Goal of the exercise: Count how many lines of the material below contain the word "badge", and reply with only that number.

Records supplied:
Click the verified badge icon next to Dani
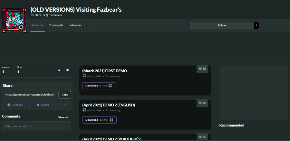This screenshot has height=141, width=290. point(44,15)
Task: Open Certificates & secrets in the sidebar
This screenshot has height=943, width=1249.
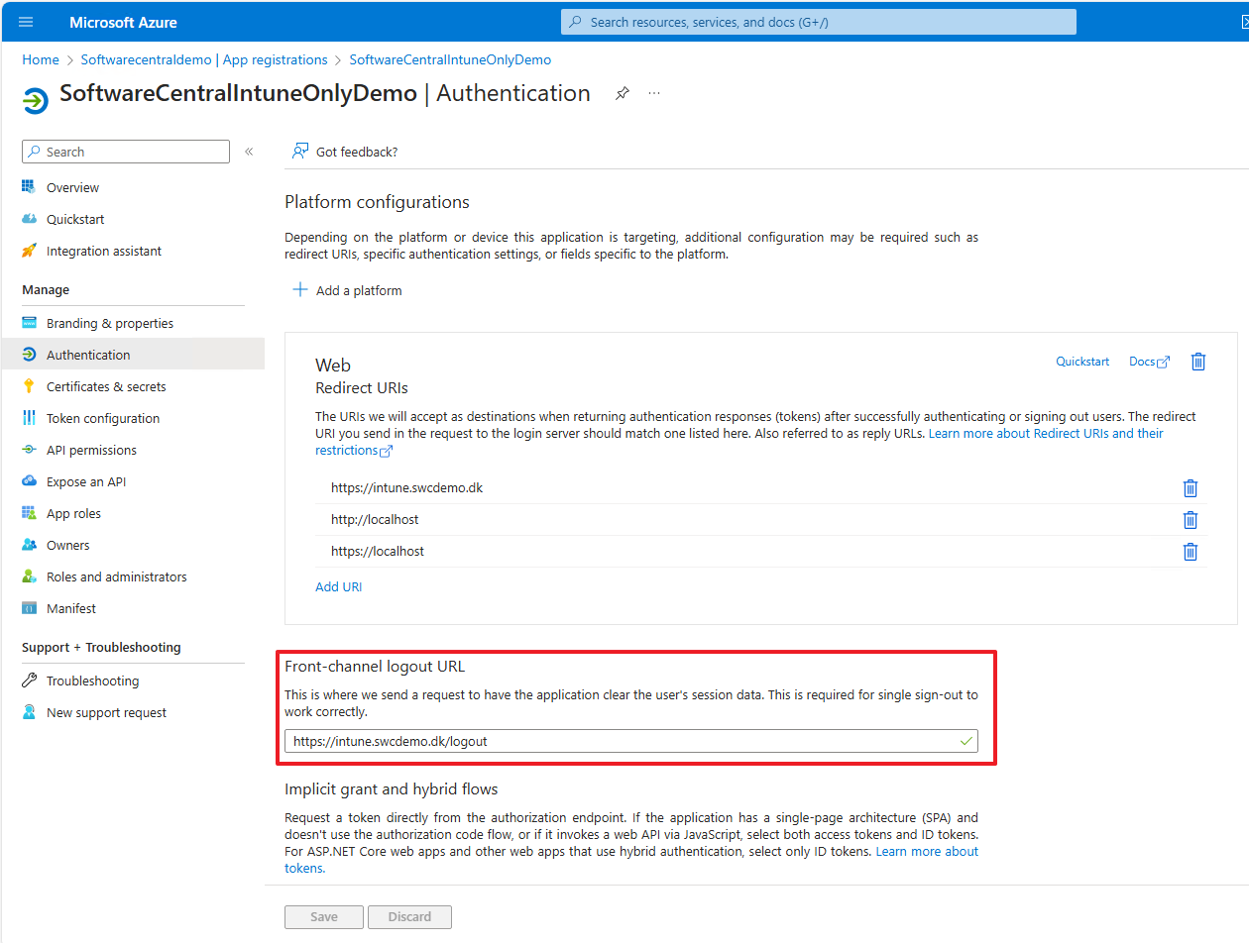Action: [106, 386]
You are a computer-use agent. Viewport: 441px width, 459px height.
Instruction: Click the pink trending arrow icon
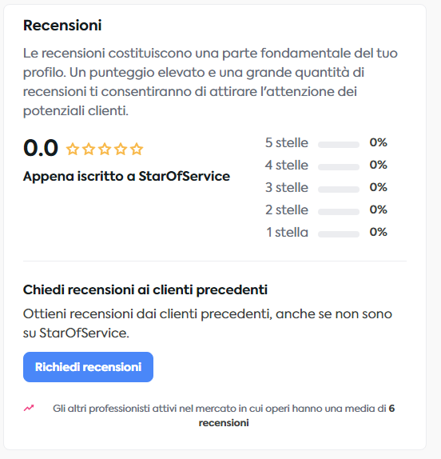29,408
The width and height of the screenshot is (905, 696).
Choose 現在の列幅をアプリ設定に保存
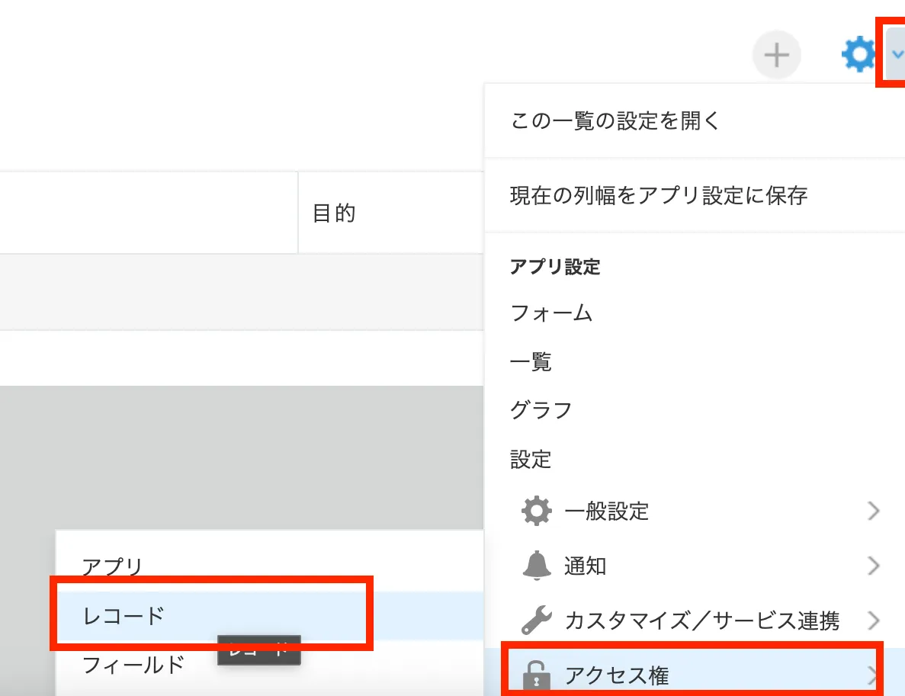[659, 195]
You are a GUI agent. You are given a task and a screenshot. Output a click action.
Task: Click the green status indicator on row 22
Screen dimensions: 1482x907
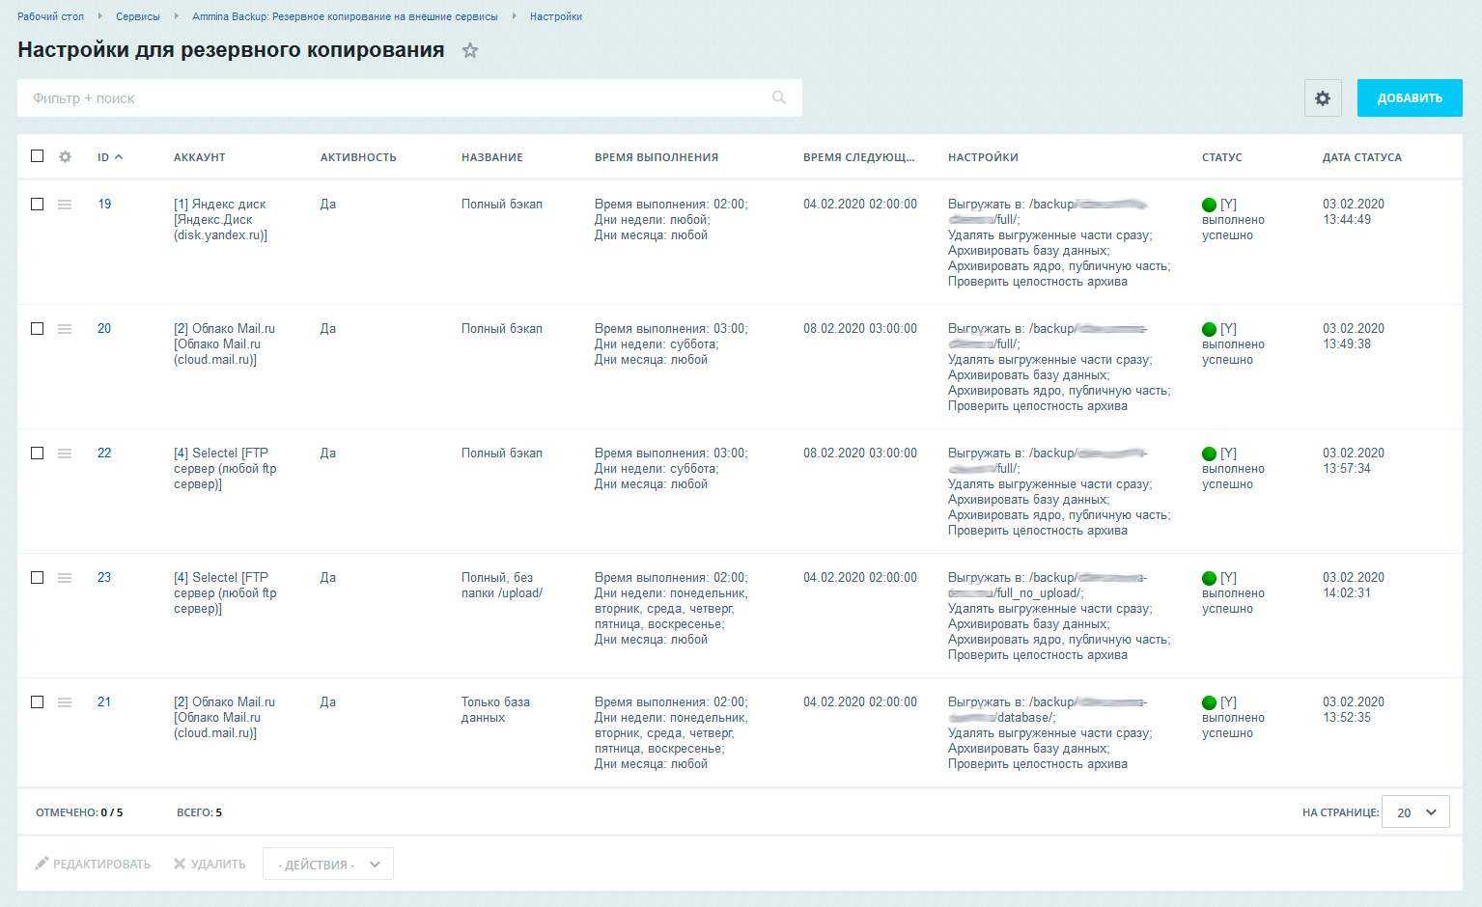pyautogui.click(x=1209, y=453)
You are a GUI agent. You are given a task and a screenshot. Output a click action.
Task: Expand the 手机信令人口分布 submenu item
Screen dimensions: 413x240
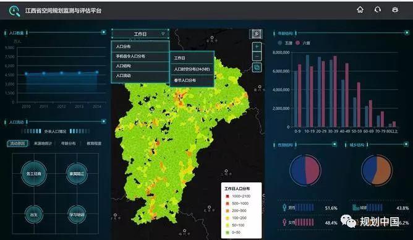[x=140, y=56]
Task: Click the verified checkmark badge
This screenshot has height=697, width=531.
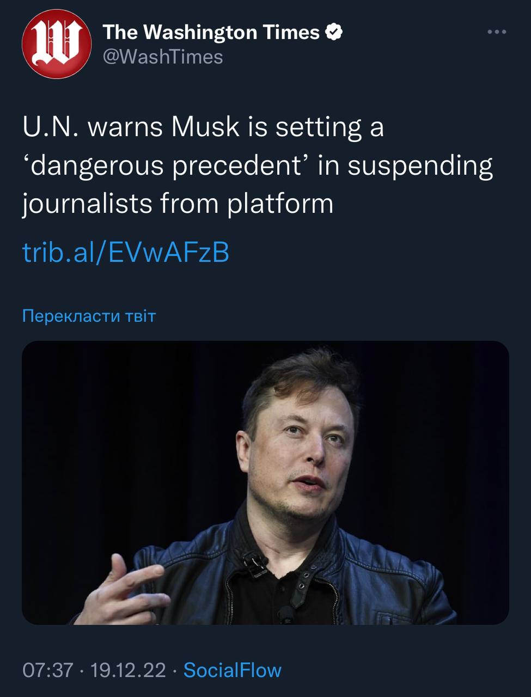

Output of the exercise: 2